= Andreu Febrer =

Catalan soldier, courtier and poet

Start of Andreu's translation of Dante

Andreu Febrer i Callís (1370×1374 – 1437×1444) was a Catalan soldier, courtier and poet.

==Life==
Andreu was born at Vic between 1370 and 1374 to a family of artisans. His father, Andreu Febrer, was born at Vic in 1352. His mother was Francisca Callís, probably a granddaughter of Barchinona Calis. Her family was associated with the estate of El Callís. Through their mothers, Andreu and the jurist Jaume Callís were second cousins.

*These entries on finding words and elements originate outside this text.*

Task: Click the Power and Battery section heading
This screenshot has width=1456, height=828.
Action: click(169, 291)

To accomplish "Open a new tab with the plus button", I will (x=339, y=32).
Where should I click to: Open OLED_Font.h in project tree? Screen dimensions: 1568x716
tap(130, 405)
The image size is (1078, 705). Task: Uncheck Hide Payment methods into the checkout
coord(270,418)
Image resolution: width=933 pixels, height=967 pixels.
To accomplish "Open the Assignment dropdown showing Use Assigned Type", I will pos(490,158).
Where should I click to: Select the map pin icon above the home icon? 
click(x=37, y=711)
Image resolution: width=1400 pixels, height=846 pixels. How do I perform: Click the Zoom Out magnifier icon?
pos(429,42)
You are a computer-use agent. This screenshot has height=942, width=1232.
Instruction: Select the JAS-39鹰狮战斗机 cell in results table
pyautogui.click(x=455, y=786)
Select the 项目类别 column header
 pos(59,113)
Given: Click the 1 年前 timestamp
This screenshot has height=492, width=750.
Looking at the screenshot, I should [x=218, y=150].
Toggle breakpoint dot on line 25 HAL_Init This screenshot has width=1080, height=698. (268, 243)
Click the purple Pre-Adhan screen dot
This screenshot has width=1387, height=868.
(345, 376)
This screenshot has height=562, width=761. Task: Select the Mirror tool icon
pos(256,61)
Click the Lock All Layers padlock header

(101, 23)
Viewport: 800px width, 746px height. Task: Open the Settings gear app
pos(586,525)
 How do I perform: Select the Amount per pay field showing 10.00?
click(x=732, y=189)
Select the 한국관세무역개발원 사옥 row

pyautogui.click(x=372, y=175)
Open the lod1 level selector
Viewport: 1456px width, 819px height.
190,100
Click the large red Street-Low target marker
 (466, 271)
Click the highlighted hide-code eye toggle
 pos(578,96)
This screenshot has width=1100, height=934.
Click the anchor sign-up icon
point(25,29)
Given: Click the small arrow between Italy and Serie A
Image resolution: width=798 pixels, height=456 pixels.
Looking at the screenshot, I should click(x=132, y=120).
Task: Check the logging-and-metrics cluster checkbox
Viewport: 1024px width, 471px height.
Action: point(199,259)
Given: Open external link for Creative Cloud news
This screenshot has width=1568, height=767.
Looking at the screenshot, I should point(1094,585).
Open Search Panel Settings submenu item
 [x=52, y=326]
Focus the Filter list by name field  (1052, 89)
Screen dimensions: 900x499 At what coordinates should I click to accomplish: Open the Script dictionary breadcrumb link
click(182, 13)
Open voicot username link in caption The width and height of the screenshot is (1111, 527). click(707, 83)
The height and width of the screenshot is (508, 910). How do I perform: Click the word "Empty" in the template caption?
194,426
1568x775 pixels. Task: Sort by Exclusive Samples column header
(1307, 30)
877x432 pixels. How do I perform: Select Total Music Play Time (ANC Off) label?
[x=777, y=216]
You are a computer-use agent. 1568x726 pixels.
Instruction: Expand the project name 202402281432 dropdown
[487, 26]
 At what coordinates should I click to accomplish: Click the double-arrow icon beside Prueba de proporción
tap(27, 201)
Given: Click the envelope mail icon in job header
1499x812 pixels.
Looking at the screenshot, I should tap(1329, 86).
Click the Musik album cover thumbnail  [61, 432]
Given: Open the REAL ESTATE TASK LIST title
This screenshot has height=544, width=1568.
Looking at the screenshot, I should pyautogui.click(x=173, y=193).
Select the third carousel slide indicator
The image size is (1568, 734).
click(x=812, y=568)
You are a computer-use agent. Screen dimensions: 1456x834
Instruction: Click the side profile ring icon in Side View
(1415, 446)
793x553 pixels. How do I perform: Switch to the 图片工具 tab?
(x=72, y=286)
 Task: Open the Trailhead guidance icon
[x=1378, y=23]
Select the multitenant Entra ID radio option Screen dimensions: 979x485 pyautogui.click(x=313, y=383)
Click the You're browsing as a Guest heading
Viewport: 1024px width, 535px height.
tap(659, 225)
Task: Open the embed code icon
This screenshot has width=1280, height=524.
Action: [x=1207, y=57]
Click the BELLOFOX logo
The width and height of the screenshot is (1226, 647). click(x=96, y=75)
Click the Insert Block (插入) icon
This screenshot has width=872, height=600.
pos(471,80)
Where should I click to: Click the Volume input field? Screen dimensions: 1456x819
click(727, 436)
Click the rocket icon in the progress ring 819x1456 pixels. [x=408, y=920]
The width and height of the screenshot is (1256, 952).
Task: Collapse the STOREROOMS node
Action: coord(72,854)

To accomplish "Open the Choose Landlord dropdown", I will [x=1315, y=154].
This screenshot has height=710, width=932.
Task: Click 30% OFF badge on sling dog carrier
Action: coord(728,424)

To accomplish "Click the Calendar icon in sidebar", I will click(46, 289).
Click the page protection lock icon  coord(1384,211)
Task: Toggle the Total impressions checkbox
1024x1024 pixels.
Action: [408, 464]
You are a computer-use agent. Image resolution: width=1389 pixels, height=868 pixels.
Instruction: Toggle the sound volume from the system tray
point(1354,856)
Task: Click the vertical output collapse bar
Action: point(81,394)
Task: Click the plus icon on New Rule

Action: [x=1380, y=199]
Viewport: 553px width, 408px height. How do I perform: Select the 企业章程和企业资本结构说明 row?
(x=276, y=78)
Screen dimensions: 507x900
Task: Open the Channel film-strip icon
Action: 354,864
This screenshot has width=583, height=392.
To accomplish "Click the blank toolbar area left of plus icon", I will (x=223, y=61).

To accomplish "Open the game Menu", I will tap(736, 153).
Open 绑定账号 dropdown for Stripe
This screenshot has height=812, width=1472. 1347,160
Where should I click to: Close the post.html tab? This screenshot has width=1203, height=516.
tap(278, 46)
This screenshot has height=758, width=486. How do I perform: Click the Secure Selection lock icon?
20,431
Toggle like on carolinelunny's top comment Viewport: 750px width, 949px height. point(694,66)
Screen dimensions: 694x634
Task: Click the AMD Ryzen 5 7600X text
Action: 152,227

Andreu is first attested in the service of King John I of Aragon in 1393. After John's death, he served his widow, Queen Yolanda, for a time. In 1398, he was a scribe in the court of King Martin the Humane. In 1398, he took part in the king's crusade in Barbary. He later served Martin I of Sicily as a chamberlain and served in the process against the rebel Artale Alagona. In 1418, Alfonso the Magnanimous appointed him castellan of Castello Ursino in Sicily. In 1419, he made him an algutzir (bailiff). In 1420, he took part in the invasion of Sardinia and Corsica. He subsequently served Alfonso as a diplomat. Between 1429 and 1437, Andreu was in Barcelona. In 1437, he left for Naples at the head of a company of 100 crossbowmen. A document of 1444 shows that by then he was dead. At the time of his death, he held the rank of knight.

==Work==
Andreu wrote lyric poetry in Catalan. All of his lyric works seem to have been written before 1400. Fifteen poems ascribed to him are found in the Cançoner Vega-Aguiló. These are a sirventes, a Crusade song about the 1398 expedition, two praise poems addressed to the ladies of the court of the County of Cardona and the queen of Sicily (probably Maria) and eleven love poems addressed to an unidentified Na Beatriu ('Lady Beatrice'). He refers to Beatriu under the senhals Loindan' Amor and Passabeutats. He imitates the style of the troubadours Arnaut Daniel, Jaufre Rudel and Cerverí de Girona and his Catalan is somewhat artificial and archaizing, full of Occitanisms. Despite his close connections with Italy, the French influence on his poetry (e.g., Guillaume Machaut) is greater than the Italian.

The greatest Italian influence on Andreu was Dante Alighieri. He and his younger contemporary Bernat Hug de Rocabertí were the Catalan poets most influenced by Dante. In 1429 in Barcelona, Andreu translated Dante's Divine Comedy into Catalan. He maintained the terza rima. His was the first verse translation to appear, Enrique de Villena's prose translation into Spanish having been published in 1428. Andreu's translation was praised by the Marqués de Santillana, who had commissioned Villena. Andreu dedicated his work to Alfonso the Magnanimous. It is preserved in a single manuscript of the late 15th century formerly owned by the Conde-Duque de Olivares, now El Escorial, L.II.18.

===Editions===
- Martí de Riquer, ed. Poesies. Barcelona: Barcino, 1951.
- Raquel Parera, ed. La versió d'Andreu Febrer de la Commedia de Dante: estudi del manuscrit i edició de l'Infern, I–XI. Universitat Autònoma de Barcelona, Facultat de Filosofia i Lletres, 2006.